Andrew stood on tiptoe even though his rope did not require altitude. "If it's a kitchen," he said, "I will respect it."
"If it's Rocks," Pelly said, "it will not respect you."
Ace followed their eyes. Rocks. He had said the name in his head carefully, like a curse kept in a pocket. The shape on the horizon was only a suggestion and already it felt like gravity for decisions.
Gray took the logbook off the coil and wrote with the same speed he threw knives.
[DOOR SHOWING TEETH. HOLD COURSE.]
He didn't look up. "Next lesson," he said. "Doors that don't want us."
"Favorite," Pelly said, with the voice of a man who never had favorites and liked it that way.
"Eat," Gray added, generous as weather. "Then we set rules for not being eaten."
Ace flexed his fingers; the shake had learned its manners. He touched the nail in his pocket and felt the bite he had taught steel to admit.
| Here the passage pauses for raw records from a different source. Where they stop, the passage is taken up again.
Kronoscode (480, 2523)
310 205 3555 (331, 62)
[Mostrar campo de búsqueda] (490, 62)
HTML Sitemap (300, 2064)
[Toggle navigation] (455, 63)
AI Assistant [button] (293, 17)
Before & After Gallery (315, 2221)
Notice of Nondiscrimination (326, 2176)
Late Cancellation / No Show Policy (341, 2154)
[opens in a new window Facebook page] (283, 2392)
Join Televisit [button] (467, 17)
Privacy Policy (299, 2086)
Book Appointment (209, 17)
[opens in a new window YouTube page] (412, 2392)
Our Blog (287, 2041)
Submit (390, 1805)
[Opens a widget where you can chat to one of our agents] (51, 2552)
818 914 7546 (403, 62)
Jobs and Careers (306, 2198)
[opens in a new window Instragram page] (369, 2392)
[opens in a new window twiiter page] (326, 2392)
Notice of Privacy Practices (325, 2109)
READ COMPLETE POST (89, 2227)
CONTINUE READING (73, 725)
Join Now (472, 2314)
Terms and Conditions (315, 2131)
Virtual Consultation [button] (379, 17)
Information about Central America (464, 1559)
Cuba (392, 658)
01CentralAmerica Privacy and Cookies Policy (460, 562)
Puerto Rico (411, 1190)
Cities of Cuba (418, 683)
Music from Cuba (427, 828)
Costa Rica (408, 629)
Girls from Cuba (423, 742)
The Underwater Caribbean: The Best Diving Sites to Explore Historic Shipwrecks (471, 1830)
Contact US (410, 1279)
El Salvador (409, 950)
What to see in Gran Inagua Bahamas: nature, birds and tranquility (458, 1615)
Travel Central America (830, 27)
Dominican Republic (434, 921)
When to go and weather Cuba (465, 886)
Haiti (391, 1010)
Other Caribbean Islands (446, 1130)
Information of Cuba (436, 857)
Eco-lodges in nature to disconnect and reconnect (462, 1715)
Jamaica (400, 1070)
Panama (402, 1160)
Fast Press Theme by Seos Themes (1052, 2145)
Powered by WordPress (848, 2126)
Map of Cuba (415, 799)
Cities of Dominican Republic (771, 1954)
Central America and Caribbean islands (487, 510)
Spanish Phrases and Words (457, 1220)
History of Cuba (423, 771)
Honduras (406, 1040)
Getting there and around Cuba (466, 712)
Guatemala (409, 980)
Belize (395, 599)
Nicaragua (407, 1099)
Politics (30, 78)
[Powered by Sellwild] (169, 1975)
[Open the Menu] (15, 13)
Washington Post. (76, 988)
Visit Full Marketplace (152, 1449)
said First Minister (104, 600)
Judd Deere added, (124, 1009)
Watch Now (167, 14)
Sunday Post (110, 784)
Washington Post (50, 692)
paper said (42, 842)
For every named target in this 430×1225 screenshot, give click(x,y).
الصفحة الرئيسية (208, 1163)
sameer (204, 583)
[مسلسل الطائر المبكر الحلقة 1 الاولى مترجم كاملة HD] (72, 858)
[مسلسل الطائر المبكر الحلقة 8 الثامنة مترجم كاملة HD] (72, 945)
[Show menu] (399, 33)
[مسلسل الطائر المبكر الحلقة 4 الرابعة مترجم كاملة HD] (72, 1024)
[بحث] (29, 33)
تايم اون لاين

Andrew turned toward the galley as if leading a parade of appetites. Damon collected the vice with a pat. Teuton picked up the weighted line and set it gently where it could do no more harm. Abel didn't move, which meant he was working. Alder hummed the ship straight. Charles listened to the sea like it might sing the next page aloud.
"Captain," Pelly said, purely out of habit, "hands."
Gray sighed and went to wash them.
[LOGBOOK][NEXT: RULES FOR NOT BEING EATEN. TARGET: ROCKS.]